- Opening Delimiter -

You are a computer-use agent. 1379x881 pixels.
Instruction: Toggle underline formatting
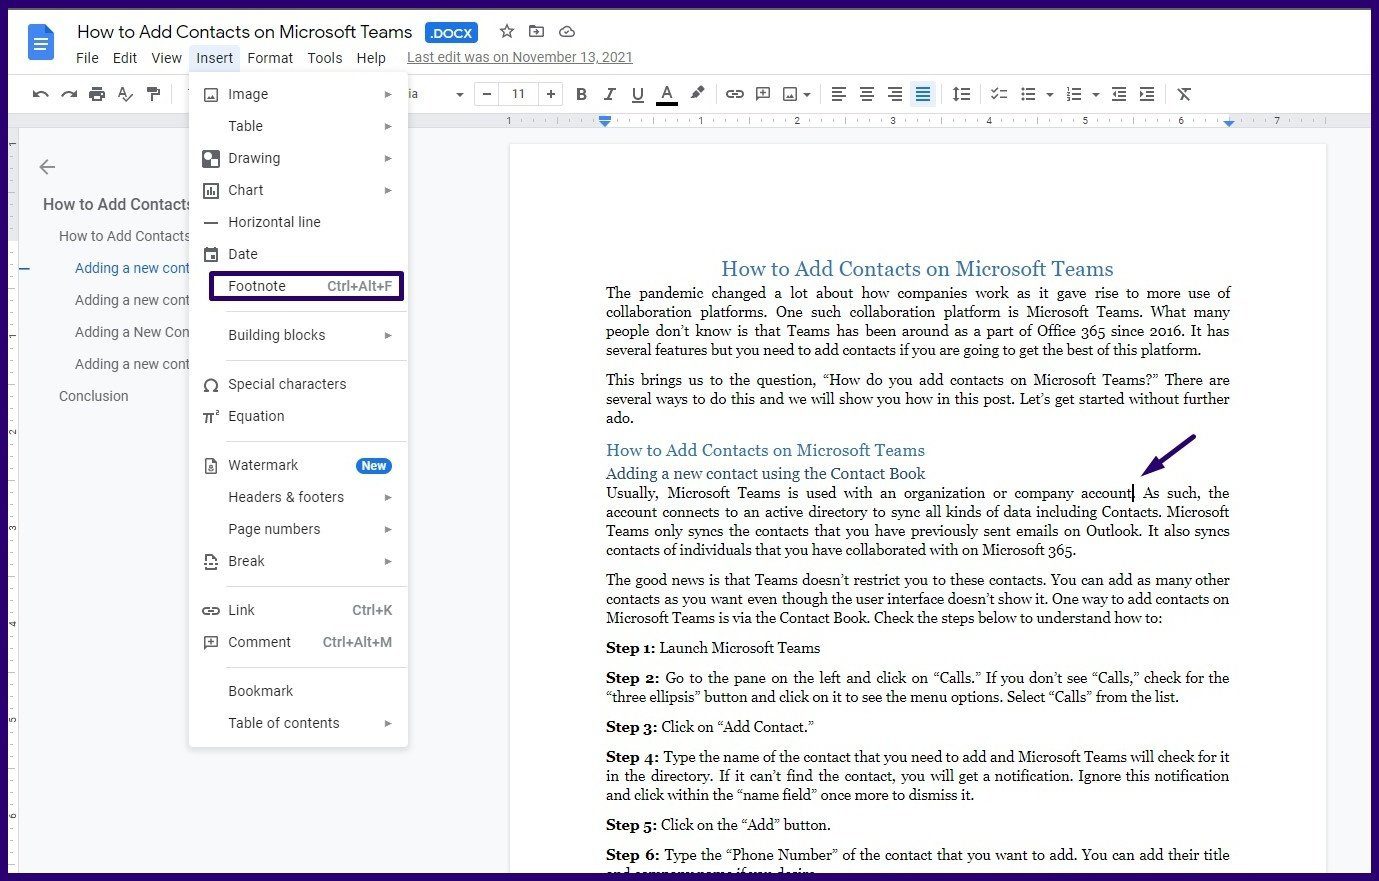pos(638,93)
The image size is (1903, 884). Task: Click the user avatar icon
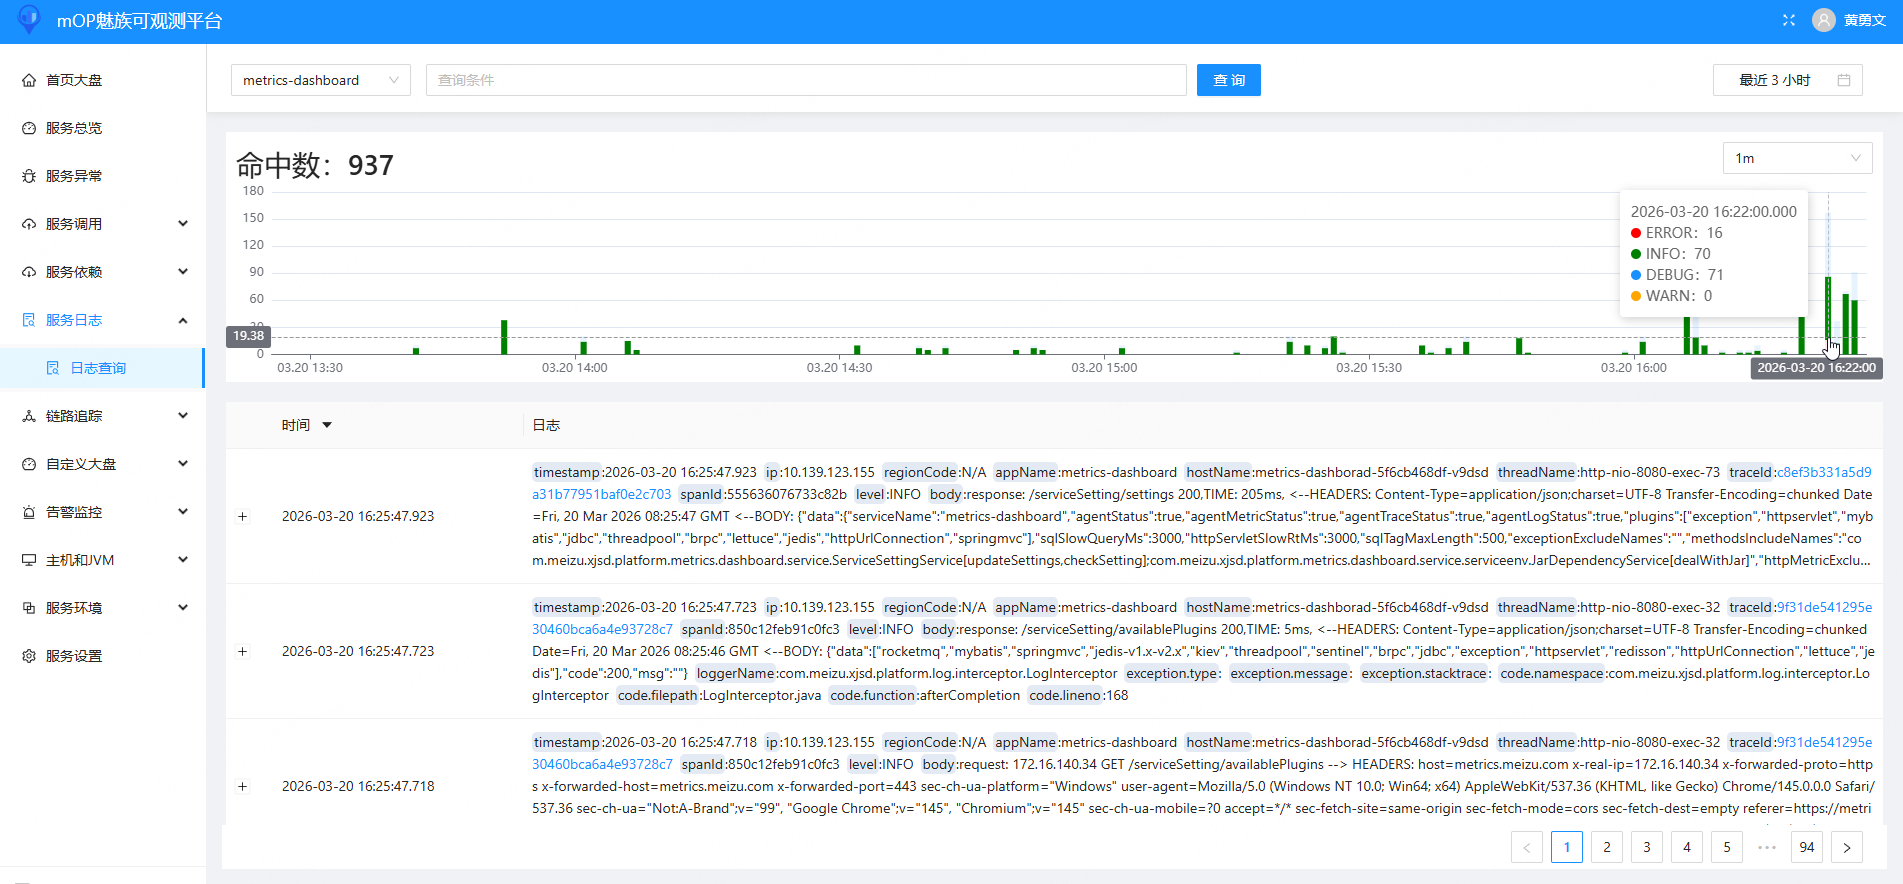1824,20
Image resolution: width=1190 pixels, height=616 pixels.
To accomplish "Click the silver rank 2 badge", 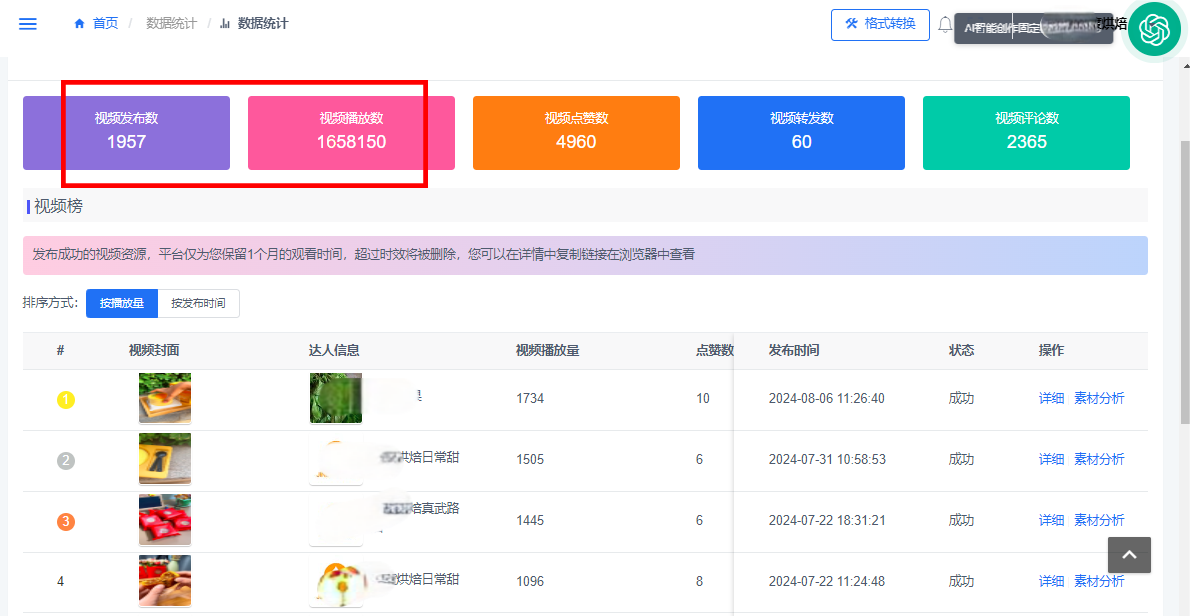I will pos(66,461).
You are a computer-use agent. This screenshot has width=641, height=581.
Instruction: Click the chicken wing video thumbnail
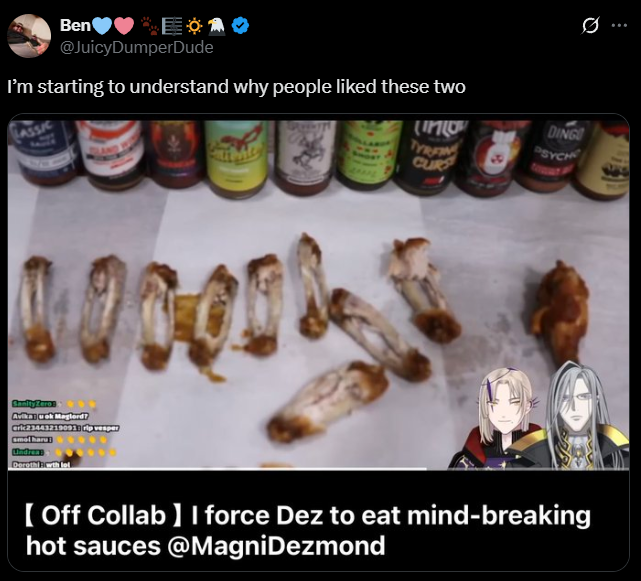318,294
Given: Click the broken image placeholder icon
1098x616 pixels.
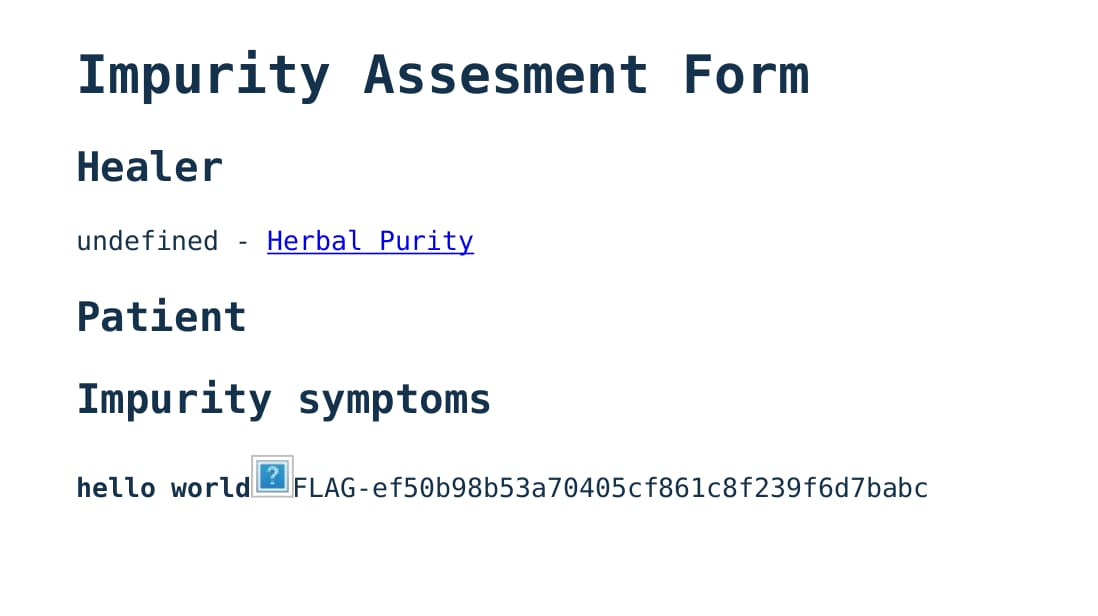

- Closing Delimiter -

Report all lines in the listing above that contain the word "agent".

## Completed exercise
You are a computer-use agent. 1379x881 pixels.
You are a computer-use agent. This screenshot has width=641, height=581.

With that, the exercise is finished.